Kea HA Quickstart Guide

Introduction

New Kea users often want to setup redundancy. Many may have previously used ISC DHCP, with its Failover implementation, but High Availability in Kea works differently. The High Availability (HA) hook documentation is complicated because the feature is powerful, with many modes and options available. This quickstart guide describes how to set up, test, and tune the HA hook in the "Hot-Standby" mode, which is the simplest HA configuration.

Why is this the simplest mode, you ask? The "load-balancing" mode is more complicated because the pools need to be split 50/50 between the two Kea servers, and access is controlled by the automatically created HA classes. The "passive-backup" mode is not really a failover mode, as it merely provides a way to back up leases to another server. Manual intervention (a configuration change) must occur to switch to this server.

The last HA mode isn't really a separate mode of operation, but rather a way to split HA relationships based on subnets instead of an entire server. It is called Hub and Spoke.

DHCPv4 and DHCPv6

This quickstart guide shows kea-dhcp4 binaries and configurations, but HA is equally useful with kea-dhcp6. The url parameter, shown later in this guide, can accept an IPv6 address. In the "hot-standby" mode, there are no other considerations. You can use an IPv6 URL with kea-dhcp4 and vice versa, but this is not recommended, as certain network outages may not trigger a failover event.

How Does Hot-Standby Mode HA Work?

Briefly, the hot-standby mode consists of two Kea servers in HA communication with each other. The first server is the primary and answers all DHCP traffic during normal operation. The second server is called the standby server. It does not answer DHCP traffic unless there is a failover event. During normal operation, the primary sends lease updates, as they are allocated, to the standby.

If the standby server loses contact with the primary server, it begins monitoring DHCP packets. By default, the standby becomes the active DHCP server after there are more than max-unacked-clients reporting delays longer than max-ack-delay in the SECS field (see RFC 2131, page 10). When the primary returns to service, the standby will sync leases to it. Then the primary becomes active again and the standby resumes monitoring leases and waiting for a new failover event to occur.

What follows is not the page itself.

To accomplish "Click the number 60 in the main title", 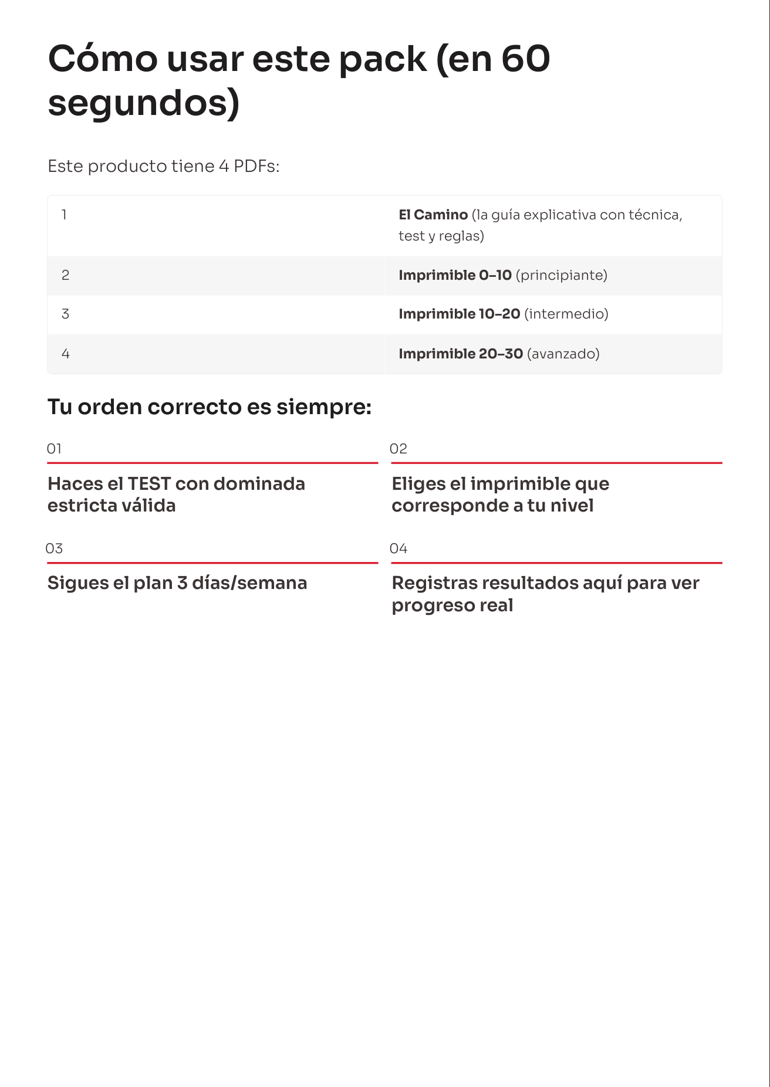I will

Full details about this mode are available in the Hot-Standby Configuration section of the Kea ARM.

Comparison to ISC DHCP

There was only one mode available in ISC DHCP: load-balancing failover (described in this RFC draft, which was never published as an RFC). Both servers answered their respective pools of clients when both servers were up, and the surviving server would answer all clients when the partner was down. There are some major differences between the operation of ISC DHCP failover and Kea Hot-Standby HA modes:

ISC DHCP would answer clients whose SECS field exceeded some max value from both servers, regardless of which server SHOULD have answered based on the hash check of the hardware address. This allowed for some failures to be overcome (such as downstream network problems) that could not be detected by the ISC DHCP servers. In other words, both ISC DHCP servers were always watching all packets and responding as appropriate. In Kea, the standby does not read client traffic unless there is a loss of contact with the primary. This is the case in Kea's "load-balancing" mode as well.
ISC DHCP could run out of addresses on one of the servers, which would then not be able to answer a client that was assigned to it. This was especially problematic when considering that some clients do not make use of the SECS field. These clients would not be answered. ISC DHCP did have a mechanism to transfer leases between the partners, but this was limited to certain percentages of leases. Running with 10% free leases in a pool was nearly a requirement. Kea, in "hot-standby" mode, has all addresses available from the pool.
ISC DHCP did not support DHCPv6 failover, whereas Kea fully supports both DHCPv4 and DHCPv6 HA.
ISC DHCP failover would sometimes lose lease synchronization with its peer (one server would think leases were in use that were not actually in use). At this point, the only available option was to erase the lease file on the secondary and allow a full lease sync to occur. This resulted in the secondary not answering traffic for MCLT seconds. Kea has no such issues.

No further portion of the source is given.